Ce REX reviendra probablement sur l’éloignement temporaire des élus au début de la crise. Une association plus étroite, par une commission à imaginer, nous semble nécessaire dans ces situations où chaque salarié doit être conforter sur le lien social au CEA.
Ce REX reviendra probablement sur les enjeux de patrimoines et d’aménagements des bâtiments.
Le CEA a entrepris une centralisation de son plan d’investissement de notre patrimoine immobilier. Ce plan devra être révisé à la lumière de la crise sanitaire actuelle.

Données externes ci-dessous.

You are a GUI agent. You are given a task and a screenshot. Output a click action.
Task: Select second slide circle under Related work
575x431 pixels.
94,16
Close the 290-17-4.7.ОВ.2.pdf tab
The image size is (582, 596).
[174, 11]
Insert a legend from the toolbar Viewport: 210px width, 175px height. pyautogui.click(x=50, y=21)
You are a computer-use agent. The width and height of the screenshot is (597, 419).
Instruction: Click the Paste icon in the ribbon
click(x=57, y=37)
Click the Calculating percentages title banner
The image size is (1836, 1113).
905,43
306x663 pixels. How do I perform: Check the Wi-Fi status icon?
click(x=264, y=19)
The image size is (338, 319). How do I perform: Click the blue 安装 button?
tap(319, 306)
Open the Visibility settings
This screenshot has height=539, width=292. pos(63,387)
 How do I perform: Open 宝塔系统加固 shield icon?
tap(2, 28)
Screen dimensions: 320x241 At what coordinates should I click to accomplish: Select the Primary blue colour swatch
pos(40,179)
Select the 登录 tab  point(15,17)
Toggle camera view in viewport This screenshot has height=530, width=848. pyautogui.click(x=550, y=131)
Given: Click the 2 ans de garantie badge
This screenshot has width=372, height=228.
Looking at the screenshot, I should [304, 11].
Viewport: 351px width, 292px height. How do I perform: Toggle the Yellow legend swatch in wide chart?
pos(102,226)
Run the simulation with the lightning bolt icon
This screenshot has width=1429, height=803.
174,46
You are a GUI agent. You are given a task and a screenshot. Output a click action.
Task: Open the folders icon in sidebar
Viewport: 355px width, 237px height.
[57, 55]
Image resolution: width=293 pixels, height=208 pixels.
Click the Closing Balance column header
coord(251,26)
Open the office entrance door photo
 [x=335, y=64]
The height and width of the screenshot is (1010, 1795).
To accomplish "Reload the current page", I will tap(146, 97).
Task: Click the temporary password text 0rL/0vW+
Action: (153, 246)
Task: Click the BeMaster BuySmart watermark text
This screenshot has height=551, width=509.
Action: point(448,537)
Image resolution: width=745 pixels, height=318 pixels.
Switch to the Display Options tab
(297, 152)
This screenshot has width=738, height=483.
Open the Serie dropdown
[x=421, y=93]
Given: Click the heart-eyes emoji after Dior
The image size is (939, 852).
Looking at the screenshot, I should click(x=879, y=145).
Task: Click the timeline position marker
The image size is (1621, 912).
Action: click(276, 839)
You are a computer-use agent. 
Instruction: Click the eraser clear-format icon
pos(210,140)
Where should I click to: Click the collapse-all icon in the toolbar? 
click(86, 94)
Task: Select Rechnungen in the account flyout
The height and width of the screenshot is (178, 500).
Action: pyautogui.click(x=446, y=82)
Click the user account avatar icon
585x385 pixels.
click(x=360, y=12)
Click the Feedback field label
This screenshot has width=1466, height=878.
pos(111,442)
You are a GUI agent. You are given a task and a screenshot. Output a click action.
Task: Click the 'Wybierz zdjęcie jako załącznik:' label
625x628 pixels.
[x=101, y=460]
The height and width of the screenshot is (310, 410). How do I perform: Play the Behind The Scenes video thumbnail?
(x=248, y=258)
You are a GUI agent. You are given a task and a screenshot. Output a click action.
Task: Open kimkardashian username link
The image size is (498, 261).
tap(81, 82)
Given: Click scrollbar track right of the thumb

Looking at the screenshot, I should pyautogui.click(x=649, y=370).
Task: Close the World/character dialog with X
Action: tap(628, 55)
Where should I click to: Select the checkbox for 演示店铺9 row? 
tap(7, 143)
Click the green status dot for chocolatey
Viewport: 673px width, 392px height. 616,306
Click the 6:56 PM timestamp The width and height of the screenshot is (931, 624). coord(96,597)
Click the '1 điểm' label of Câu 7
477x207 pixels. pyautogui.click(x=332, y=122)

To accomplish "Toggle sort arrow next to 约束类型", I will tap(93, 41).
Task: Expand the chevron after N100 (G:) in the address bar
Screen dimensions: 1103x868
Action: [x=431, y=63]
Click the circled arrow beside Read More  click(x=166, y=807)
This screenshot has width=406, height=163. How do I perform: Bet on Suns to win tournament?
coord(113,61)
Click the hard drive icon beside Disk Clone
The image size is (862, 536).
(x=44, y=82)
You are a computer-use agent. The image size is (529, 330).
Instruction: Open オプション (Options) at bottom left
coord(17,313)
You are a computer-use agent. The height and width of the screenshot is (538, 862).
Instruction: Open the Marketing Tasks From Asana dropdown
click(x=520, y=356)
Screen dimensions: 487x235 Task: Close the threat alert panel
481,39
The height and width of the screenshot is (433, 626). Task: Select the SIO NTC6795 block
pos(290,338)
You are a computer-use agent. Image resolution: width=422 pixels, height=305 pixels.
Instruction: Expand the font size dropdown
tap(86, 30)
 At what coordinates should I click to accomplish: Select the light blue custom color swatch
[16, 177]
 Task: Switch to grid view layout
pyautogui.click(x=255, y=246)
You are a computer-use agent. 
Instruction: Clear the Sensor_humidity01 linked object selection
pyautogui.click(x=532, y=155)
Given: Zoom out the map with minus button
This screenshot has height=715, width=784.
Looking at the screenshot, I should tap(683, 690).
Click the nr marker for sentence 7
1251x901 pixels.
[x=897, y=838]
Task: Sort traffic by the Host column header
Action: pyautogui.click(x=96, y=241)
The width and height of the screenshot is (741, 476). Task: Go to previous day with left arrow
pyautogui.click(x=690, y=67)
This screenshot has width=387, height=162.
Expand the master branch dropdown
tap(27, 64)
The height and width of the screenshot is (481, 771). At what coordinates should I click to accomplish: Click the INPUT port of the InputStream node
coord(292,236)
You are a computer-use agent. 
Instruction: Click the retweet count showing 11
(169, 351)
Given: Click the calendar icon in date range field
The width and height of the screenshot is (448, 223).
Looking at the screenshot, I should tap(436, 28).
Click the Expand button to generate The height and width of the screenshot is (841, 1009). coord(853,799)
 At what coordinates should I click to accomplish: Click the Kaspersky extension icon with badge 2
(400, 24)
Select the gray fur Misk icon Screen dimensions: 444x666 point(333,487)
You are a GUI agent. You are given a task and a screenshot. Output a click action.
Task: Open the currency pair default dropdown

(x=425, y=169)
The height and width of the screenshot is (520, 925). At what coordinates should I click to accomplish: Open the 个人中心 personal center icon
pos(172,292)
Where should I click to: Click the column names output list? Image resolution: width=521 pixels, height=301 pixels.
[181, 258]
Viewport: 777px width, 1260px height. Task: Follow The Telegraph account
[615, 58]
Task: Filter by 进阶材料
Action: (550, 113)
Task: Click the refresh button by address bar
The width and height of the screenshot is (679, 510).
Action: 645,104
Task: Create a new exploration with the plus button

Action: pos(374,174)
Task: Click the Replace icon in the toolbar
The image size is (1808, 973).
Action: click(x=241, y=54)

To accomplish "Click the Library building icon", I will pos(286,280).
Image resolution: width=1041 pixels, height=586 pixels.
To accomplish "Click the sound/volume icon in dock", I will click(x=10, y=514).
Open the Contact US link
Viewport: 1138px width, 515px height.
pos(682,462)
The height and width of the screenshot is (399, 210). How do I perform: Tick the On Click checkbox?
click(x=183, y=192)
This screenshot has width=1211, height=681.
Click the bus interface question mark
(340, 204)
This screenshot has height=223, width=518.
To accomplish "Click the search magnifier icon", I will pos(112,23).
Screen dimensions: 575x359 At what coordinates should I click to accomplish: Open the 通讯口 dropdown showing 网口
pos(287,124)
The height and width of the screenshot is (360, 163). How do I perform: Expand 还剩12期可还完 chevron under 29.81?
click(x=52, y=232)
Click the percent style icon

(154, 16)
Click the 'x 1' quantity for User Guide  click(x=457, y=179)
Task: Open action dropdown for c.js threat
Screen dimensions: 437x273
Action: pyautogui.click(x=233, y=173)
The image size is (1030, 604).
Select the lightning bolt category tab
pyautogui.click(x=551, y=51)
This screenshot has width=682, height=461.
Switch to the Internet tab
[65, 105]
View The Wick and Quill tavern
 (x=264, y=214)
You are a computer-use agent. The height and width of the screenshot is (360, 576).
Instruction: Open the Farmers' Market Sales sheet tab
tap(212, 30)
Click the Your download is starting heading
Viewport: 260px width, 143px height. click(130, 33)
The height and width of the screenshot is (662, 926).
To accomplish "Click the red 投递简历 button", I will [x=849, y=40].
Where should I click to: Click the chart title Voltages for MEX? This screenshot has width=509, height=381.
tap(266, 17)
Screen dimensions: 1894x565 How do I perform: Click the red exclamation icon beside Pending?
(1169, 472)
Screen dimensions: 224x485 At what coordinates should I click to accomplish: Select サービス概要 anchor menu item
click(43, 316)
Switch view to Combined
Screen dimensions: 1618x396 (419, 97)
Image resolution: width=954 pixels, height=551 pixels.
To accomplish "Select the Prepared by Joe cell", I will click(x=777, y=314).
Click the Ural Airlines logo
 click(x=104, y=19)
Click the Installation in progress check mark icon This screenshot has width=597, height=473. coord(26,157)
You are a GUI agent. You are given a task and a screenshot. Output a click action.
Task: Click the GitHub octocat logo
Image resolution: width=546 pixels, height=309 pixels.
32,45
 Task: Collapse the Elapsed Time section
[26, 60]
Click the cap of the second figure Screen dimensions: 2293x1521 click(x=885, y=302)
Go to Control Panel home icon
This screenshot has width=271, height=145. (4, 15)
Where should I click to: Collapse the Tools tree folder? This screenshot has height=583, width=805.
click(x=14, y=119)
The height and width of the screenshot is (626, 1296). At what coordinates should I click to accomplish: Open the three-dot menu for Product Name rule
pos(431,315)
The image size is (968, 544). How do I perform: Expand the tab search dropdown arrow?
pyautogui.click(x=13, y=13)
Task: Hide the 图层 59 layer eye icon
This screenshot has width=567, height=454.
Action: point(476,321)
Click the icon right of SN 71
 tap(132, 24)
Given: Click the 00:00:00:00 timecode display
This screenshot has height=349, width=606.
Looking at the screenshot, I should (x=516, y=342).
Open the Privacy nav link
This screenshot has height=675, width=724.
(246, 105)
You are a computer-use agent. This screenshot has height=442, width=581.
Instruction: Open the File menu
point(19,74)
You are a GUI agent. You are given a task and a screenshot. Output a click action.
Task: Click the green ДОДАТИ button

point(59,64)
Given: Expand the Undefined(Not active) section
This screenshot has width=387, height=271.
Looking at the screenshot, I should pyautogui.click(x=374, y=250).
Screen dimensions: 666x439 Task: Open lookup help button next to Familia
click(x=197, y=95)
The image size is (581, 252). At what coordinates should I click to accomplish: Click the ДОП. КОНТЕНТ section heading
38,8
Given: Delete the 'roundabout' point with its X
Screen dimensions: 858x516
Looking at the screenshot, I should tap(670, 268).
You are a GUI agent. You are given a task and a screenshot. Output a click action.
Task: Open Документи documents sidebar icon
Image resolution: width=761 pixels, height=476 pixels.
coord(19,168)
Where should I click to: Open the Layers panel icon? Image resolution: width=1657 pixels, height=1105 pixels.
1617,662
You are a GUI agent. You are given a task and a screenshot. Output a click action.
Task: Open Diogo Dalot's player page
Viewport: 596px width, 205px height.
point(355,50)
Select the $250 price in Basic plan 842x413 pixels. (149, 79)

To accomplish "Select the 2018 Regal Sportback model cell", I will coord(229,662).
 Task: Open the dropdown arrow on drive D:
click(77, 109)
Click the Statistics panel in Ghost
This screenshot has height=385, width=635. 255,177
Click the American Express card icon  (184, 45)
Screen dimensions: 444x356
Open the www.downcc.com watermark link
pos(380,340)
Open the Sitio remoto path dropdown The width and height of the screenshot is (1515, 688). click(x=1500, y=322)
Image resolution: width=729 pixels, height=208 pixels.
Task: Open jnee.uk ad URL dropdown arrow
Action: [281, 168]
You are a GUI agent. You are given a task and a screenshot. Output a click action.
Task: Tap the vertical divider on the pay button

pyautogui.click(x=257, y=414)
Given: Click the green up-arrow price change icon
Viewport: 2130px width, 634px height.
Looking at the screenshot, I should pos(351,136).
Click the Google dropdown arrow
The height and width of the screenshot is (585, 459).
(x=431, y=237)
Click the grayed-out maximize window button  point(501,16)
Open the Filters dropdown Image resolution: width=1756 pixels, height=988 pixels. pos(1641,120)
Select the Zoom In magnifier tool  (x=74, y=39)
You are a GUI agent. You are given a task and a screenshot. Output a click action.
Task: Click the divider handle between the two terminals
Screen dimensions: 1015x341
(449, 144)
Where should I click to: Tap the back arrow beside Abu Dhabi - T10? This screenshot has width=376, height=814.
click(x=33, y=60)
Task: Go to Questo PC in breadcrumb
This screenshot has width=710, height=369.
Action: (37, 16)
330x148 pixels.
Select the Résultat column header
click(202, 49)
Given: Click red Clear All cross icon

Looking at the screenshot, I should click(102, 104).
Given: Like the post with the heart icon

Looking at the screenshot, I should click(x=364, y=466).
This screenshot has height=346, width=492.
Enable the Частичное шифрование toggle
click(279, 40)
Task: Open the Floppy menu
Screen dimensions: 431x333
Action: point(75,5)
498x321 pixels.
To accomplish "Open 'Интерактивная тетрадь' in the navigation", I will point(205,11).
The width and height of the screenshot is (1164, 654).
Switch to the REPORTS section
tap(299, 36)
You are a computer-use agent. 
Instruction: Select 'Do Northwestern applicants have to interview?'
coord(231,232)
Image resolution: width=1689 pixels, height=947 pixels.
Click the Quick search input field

Il conviendra d’aborder notamment :
- Les aménagements des opens spaces, voire même leur existence
- La déconcentration du personnel dans les bâtiments en privilégiant les bureaux individuels (ce qui amène peut-être à renoncer à certaines déconstructions)
- La multiplication des salles de restauration de taille raisonnables
CONCLUSION
Avec les réserves et les demandes complémentaires exprimées dans cet avis, les élus du Comité National approuvent le projet de Plan de Reprise proposé par la direction générale et insistent sur la condition nécessaire d’impliquer les CSE dans le suivi de la progressivité du plan.